The solicitor told her many on the committee were quiet on the issue because some of them sit on the Planning Board, which still must approve a site plan.
“We’re being told as board members in Atlantic City that this is a done deal,” said board member John Devlin, a Galloway native.
He came to the meeting to try to offer a little insight. Although he admitted he didn’t have much information himself.
“There is no transparency in the Atlantic City School District either,” he told the committee.
He said board members were only notified last month, after the district ended its agreement with the Atlantic County Institute of Technology.
“There was some kind of friction between their superintendent there and our superintendent,” he said of ACIT’s Phil Guenther and Atlantic City’s Barry Caldwell.
It’s not clear what that was.
There were five Atlantic City district administrators who picked the new alternative education program services provider, Camelot Education Resources.
One of them is Caldwell’s wife, Director of Elementary Education Gabrielle Caldwell.
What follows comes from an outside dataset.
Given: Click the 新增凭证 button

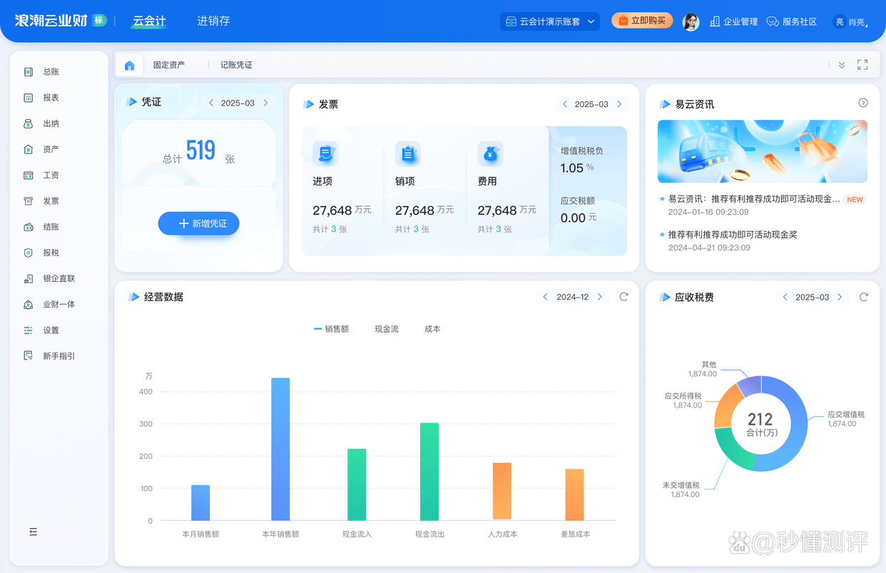Looking at the screenshot, I should point(198,223).
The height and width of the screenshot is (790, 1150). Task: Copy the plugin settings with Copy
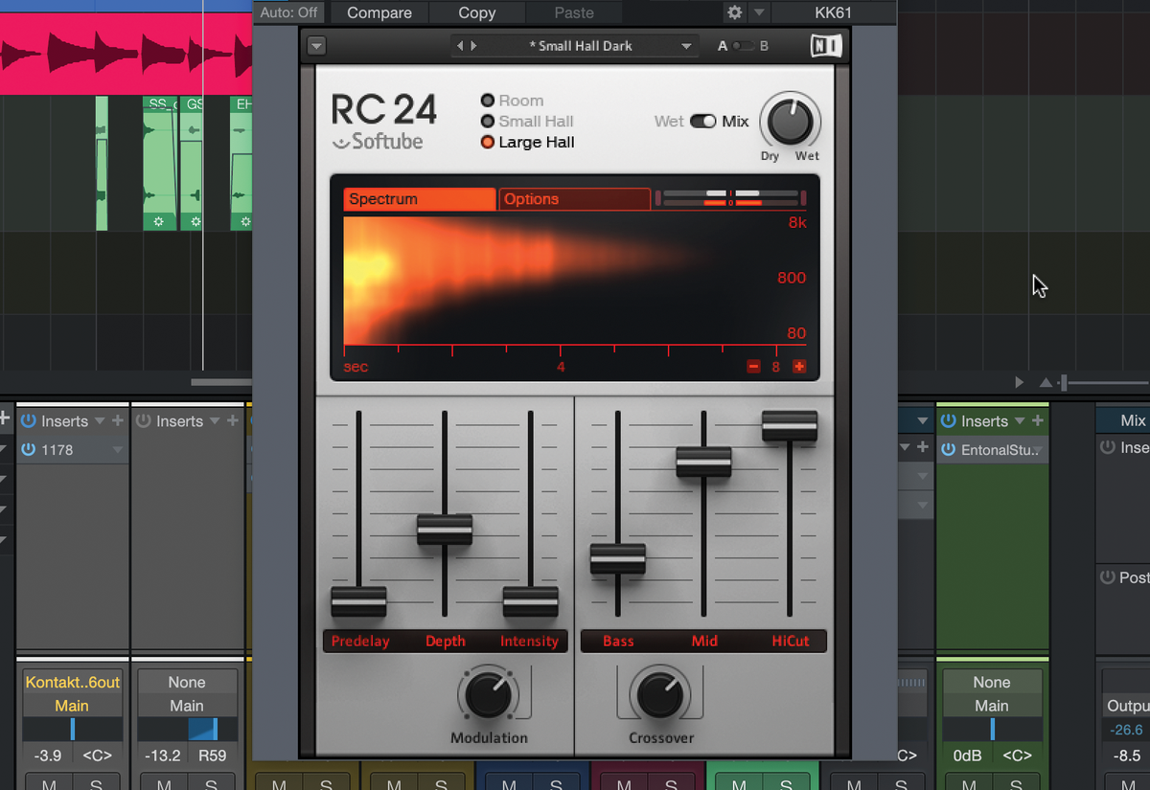pos(476,12)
Another is her cousin, Director of Secondary Education Donald Harris.
Devlin said the board was first told the new school would be at the Hamilton Mall, but that fell through.
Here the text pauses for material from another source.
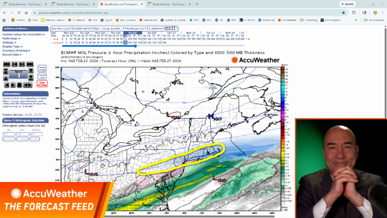The image size is (387, 218).
Task: Click Clear All Data button
Action: coord(42,83)
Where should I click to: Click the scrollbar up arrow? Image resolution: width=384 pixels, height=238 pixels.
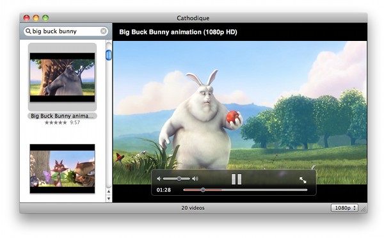click(x=109, y=191)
Again citing lack of transparency, he said there was word Hamilton Township police were against it.
Galloway Township already has an alternative high school program for its own students that have been removed from the Greater Egg Harbor Regional School District, Higbee noted.
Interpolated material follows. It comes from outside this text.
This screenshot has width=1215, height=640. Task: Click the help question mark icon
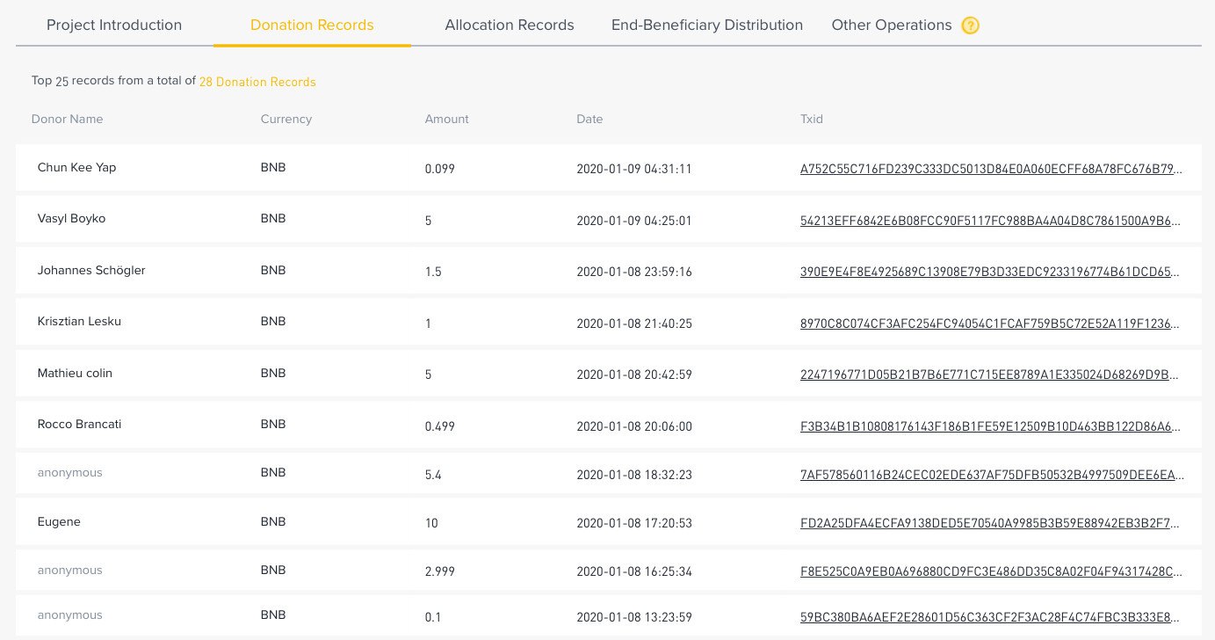click(x=970, y=25)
Atlantic City and Pleasantville are the only two municipalities in the district who don’t have their own alternative high school within their municipality, she said.
“I know because I reached out to all of them,” the police chief told the committee.
She also reached out to Atlantic County Superintendent Robert Bumpass “who refused to return my calls,” Higbee said.
Instead, he had his secretary call to find out who it was who alerted the police chief to the situation.
“On our end, we have 50-some plus kids that need an alternative program,” Devlin said. “Whether it’s in Galloway Township, whether it’s in Hamilton Township or it’s back in Atlantic City.
“I apologize that there’s no transparency here,” he added. “There’s none on our side either.”
Dixon, the property’s owner, did not return a call from BreakingAC on Tuesday.
But he wrote in his application to the Zoning Board that “he was very proud to finally bring a socially responsible and noble use to Galloway Township in this building,” Higbee read to those at the meeting.
She noted that it was for Atlantic City, not Galloway.
The chief said she wanted to make clear she has no problems with Atlantic City’s students.
“They’re kids,” she told BreakingAC. “Kids are kids.”
It’s the lack of information, she said.
“We’re a very diverse community,” she said during the meeting. “I have kids from all over that come here. We have cooperative relationships with every superintendent, every principal, we have officers assigned to schools.
“I am in our schools nonstop,” she added. “I did not get one call about this.”
Devlin suggested that Atlantic City’s school administration have a sitdown with the Galloway Township Committee. It was not clear how that would come about.
Regardless, Higbee promised her department will prepare for the new school.
“Not the way that I would prefer to prepare for it,” she said. “Not the way you pay me to prepare for it but because I have to prepare for it because no one wanted to tell me and no one wants to cooperate with public safety planning.”